Our past research identified nutrient-sensing cell populations in the brain that can detect changes in amino acid availability, in particular the branched-chain amino acid leucine. These are located both in the hypothalamus and the brainstem, and we found that they can modulate multiple effectors of energy intake (meal latency, meal number, meal size). We showed that these amino acid sensing cells are neurochemically heterogeneous, include POMC neurons, catecholaminergic neurons, Agrp neurons but also unidentified neuronal populations. They can affect feeding behaviour via multiple mechanisms that affect both the acute and the long-term activity of feeding-regulatory circuits. However, primary amino acid sensing mechanisms and downstream output to peripheral effectors of energy balance remain poorly characterized.

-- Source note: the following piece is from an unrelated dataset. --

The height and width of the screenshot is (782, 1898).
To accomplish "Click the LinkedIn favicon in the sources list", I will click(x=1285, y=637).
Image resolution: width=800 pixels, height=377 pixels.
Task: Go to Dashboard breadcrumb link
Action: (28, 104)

Dietary protein quantity and quality greatly impact metabolic health via evolutionary-conserved mechanisms that ensure avoidance of amino acid imbalanced food sources, promote hyperphagia when dietary protein density is low, and conversely produce satiety when dietary protein density is high. Growing evidence support the emerging concept of protein homeostasis in mammals, where protein intake is maintained within a tight range independently of energy intake to reach a target protein intake. The behavioural and neuroendocrine mechanisms underlying these adaptations are unclear. While peripheral factors are able to signal amino acid deficiency and abundance to the brain, the brain itself is exposed to and can detect changes in amino acid concentrations, and subsequently engages acute and chronic responses modulating feeding behaviour and food preferences.
Our current work focuses on the molecular and electrophysiological characterization of hypothalamic leucine-sensing neurons, and the identification of downstream neurocircuits modulating feeding behaviour and energy expenditure acutely and chronically.